Aus dem oben I. 1. wörtlich wiedergegebenen Spruch des angefochtenen Bescheides ergibt sich jedoch eindeutig, dass die belangten Behörde den Bescheid der Behörde erster Instanz, mit dem auf Grundlage des Fremdengesetzes 1997 ein unbefristetes Aufenthaltsverbot erlassen worden war, mit der Maßgabe bestätigt hat, dass gegen den Beschwerdeführer gemäß § 62 FPG ein unbefristetes Rückkehrverbot erlassen wird, und § 125 Abs. 3 FPG offenbar irrtümlich zitiert worden ist.

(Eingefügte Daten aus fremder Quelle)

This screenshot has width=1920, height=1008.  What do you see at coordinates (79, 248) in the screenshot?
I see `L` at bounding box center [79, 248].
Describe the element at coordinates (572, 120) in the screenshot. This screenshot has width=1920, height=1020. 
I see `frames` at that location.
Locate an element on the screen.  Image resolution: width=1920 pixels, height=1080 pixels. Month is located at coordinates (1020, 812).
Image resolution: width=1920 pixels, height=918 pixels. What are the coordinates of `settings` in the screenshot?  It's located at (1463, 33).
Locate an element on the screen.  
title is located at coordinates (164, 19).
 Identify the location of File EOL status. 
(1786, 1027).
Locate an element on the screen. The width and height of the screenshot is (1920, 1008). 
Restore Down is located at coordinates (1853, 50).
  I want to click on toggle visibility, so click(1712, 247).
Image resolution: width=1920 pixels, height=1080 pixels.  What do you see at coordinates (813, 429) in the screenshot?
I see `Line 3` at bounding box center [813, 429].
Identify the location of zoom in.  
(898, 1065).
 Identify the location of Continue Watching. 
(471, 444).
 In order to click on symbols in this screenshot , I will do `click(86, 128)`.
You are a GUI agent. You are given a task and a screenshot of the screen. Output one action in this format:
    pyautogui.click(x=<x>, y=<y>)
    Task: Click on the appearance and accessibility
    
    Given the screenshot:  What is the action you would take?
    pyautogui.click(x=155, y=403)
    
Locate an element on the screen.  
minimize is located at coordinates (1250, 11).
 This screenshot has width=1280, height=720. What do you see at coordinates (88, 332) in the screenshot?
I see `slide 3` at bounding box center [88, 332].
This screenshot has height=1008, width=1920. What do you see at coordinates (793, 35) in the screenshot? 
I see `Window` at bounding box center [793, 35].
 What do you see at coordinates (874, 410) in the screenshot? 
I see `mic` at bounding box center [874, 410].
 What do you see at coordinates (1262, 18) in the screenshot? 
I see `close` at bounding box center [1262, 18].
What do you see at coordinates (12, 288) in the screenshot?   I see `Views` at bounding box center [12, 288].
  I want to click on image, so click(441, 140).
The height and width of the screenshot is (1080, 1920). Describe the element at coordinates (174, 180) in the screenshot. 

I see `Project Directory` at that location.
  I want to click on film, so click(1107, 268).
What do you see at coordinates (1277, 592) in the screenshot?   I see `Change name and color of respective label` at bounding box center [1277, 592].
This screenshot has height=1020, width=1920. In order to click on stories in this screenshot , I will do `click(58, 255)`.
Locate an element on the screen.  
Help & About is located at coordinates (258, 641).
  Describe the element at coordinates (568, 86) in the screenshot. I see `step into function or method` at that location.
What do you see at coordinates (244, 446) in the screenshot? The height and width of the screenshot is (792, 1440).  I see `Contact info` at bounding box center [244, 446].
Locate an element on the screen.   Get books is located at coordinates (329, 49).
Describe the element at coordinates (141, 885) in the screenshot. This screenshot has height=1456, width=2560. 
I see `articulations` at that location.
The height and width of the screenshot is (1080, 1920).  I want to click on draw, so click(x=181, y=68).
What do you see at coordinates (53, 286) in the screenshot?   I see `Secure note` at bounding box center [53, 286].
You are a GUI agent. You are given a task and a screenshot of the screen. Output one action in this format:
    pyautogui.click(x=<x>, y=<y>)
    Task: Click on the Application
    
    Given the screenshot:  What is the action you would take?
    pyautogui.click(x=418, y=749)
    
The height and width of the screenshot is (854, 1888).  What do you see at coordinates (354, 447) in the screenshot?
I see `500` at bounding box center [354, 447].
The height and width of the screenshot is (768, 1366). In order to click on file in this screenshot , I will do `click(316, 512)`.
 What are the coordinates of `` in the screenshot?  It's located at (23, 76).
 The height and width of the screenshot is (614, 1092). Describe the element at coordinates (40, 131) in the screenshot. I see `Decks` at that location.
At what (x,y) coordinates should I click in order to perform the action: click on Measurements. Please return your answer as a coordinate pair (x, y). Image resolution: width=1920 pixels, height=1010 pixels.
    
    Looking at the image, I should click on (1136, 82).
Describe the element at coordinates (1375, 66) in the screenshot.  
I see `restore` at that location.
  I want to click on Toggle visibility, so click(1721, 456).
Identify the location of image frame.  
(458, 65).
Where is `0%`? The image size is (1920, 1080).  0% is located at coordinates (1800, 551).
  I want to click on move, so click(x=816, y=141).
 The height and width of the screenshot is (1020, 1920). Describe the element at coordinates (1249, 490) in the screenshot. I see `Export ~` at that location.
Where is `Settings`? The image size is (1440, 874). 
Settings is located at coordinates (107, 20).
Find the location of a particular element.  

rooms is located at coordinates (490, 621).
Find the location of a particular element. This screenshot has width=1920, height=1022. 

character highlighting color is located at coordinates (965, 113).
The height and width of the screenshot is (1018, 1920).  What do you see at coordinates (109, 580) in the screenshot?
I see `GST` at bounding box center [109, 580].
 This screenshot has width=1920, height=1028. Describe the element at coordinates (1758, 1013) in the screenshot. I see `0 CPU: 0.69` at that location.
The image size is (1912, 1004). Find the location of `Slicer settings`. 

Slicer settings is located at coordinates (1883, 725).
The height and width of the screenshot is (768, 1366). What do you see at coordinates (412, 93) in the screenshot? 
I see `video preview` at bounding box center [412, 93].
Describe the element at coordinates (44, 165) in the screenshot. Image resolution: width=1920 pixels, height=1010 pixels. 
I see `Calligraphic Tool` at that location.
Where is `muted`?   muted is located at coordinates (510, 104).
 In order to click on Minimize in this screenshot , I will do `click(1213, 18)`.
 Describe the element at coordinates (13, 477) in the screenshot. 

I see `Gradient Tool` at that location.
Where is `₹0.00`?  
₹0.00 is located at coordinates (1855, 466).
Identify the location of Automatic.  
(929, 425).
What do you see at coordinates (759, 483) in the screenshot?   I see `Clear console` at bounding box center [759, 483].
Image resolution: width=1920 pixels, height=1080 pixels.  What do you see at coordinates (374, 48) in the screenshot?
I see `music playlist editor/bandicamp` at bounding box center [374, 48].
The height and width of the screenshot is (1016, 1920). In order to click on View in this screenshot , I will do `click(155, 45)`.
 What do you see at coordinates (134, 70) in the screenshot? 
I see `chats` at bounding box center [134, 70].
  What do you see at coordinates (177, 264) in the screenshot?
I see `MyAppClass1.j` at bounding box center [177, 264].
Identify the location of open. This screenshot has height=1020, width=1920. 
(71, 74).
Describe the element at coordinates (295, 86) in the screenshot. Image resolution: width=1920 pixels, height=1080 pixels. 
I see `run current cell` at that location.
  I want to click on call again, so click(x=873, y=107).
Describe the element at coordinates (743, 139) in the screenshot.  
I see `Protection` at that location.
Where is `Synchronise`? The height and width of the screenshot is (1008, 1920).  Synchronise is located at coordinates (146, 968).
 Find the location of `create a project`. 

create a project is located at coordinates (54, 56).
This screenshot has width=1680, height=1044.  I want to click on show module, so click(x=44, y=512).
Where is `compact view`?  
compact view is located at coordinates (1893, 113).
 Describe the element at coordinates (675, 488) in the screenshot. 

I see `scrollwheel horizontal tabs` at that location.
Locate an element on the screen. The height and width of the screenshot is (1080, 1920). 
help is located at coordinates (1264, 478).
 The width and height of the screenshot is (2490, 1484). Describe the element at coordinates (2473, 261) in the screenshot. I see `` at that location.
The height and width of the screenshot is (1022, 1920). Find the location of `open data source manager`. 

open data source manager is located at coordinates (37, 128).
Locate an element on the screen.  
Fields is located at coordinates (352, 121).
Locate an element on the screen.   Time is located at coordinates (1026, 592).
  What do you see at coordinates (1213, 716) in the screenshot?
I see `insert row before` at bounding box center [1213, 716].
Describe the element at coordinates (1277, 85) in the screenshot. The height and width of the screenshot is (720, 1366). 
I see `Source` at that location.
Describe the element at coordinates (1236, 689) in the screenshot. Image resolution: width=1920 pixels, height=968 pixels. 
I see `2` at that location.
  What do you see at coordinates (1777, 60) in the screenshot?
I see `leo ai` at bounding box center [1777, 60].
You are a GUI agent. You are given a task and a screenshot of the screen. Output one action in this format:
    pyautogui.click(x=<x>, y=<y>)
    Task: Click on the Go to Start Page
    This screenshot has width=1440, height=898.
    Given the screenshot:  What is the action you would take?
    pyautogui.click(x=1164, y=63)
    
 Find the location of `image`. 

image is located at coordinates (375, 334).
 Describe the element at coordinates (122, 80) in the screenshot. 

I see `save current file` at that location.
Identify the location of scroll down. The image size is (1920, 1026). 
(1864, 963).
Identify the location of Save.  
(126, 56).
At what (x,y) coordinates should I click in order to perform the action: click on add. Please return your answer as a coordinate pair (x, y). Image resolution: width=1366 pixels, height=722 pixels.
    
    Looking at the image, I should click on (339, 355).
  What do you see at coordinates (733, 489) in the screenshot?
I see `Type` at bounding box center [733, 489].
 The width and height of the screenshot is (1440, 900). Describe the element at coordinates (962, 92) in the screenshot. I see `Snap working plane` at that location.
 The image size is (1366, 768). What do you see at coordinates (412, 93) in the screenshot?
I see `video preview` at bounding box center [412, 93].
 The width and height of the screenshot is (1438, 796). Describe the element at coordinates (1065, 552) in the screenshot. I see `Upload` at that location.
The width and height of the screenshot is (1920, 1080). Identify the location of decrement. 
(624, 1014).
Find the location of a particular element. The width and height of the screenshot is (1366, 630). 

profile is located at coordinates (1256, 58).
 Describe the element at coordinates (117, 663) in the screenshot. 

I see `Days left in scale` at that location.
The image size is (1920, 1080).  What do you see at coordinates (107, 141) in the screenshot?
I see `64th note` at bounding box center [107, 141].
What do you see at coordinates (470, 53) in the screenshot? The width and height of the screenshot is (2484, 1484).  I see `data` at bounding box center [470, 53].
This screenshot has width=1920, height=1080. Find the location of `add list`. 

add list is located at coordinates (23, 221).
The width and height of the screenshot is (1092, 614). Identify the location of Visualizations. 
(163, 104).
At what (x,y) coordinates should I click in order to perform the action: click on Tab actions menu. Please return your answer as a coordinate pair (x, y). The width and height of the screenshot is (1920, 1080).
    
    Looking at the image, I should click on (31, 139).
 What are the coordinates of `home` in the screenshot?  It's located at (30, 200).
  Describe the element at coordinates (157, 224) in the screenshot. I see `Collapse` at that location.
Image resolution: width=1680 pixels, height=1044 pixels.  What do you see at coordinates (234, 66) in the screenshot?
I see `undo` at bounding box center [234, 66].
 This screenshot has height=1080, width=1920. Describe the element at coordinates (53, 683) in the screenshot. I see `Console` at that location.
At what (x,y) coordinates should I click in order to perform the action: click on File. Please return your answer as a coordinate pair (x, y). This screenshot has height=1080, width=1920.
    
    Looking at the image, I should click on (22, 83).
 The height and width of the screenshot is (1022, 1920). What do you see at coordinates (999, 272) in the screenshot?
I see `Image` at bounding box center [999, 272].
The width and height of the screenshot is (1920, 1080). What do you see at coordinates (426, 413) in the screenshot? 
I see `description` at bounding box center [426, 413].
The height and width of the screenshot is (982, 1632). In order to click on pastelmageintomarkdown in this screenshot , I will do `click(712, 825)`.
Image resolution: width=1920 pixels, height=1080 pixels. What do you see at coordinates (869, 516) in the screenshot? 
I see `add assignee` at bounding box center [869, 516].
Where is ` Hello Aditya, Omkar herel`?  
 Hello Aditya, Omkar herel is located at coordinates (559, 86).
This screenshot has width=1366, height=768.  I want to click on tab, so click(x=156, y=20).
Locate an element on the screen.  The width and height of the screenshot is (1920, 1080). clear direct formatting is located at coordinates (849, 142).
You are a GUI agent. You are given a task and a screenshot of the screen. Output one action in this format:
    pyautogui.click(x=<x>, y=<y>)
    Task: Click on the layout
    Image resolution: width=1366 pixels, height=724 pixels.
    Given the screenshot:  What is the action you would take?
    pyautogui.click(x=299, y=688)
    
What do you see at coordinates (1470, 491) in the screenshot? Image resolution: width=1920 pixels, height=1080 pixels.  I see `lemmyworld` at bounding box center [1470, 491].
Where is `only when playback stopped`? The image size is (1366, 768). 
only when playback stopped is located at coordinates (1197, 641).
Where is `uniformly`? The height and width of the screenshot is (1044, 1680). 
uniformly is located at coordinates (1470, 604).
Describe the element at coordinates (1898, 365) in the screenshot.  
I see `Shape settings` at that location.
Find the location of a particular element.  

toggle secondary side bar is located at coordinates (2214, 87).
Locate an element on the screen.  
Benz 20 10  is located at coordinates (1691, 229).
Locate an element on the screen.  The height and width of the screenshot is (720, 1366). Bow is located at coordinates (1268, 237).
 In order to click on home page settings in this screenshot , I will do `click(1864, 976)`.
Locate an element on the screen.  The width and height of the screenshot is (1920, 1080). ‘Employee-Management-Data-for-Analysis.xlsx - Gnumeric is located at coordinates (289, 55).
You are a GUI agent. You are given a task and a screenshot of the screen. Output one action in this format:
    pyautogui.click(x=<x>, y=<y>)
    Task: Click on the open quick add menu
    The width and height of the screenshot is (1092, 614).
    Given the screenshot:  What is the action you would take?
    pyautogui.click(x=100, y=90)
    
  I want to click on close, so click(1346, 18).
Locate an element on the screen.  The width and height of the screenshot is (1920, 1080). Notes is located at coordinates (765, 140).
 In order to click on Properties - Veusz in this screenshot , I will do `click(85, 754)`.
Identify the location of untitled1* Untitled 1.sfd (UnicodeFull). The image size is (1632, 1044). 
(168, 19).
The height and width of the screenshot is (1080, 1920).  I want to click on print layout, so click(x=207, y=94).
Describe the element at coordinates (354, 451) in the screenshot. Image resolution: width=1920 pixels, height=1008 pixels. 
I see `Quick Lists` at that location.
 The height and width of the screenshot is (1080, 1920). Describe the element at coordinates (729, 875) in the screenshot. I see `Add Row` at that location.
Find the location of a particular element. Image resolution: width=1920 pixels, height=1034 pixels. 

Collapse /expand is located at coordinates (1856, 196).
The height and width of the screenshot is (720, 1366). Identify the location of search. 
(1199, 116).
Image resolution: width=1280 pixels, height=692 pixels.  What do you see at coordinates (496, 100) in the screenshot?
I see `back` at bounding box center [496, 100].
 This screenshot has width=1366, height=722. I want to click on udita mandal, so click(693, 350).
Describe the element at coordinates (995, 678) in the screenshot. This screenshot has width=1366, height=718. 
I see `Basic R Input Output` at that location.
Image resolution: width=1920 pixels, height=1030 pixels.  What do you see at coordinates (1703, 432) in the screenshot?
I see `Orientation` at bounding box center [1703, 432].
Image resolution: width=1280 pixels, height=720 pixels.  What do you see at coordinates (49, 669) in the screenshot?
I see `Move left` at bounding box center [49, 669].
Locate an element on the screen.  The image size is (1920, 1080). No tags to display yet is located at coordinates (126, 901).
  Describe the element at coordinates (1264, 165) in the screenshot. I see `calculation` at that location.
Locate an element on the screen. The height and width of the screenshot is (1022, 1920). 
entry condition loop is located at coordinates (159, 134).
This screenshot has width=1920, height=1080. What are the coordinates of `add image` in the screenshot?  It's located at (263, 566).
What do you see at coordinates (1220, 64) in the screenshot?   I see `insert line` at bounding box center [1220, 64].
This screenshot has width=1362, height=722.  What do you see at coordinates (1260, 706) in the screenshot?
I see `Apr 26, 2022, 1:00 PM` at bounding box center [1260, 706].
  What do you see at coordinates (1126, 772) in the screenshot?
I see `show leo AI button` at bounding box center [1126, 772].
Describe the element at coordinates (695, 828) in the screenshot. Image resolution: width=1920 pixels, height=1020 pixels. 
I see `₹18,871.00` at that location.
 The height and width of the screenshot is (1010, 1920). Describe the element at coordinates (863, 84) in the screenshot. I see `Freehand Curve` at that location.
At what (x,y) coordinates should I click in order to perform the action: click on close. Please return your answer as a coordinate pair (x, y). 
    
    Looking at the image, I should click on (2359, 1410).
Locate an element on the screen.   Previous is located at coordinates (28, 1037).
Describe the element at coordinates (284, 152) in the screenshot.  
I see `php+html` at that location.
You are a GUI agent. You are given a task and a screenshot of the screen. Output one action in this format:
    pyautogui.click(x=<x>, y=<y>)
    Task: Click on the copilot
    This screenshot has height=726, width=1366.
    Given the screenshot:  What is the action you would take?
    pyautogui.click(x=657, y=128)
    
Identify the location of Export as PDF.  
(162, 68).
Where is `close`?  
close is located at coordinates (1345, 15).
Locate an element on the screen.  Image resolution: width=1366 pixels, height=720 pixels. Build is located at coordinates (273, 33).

2. Der Beschwerdeführer wurde unstrittig wegen eines Verbrechens nach dem Suchtmittelgesetz zu einer Freiheitsstrafe von 4,5 Jahren rechtskräftig verurteilt. Aus diesem Grund ist der Tatbestand des § 62 Abs. 2 iVm § 60 Abs. 2 Z. 1 FPG erfüllt.

3. Dem Beschwerdevorbringen, der Beschwerdeführer habe in Wahrheit keine Straftaten begangen, steht die Rechtskraft der Verurteilung entgegen. Die im Übrigen nicht bekämpfte Ansicht der belangten Behörde, dass die in § 62 Abs. 1 FPG umschriebene Annahme gerechtfertigt sei, begegnet im Hinblick auf die der Verurteilung zu Grunde liegenden gravierenden Straftaten des Beschwerdeführers keinen Bedenken.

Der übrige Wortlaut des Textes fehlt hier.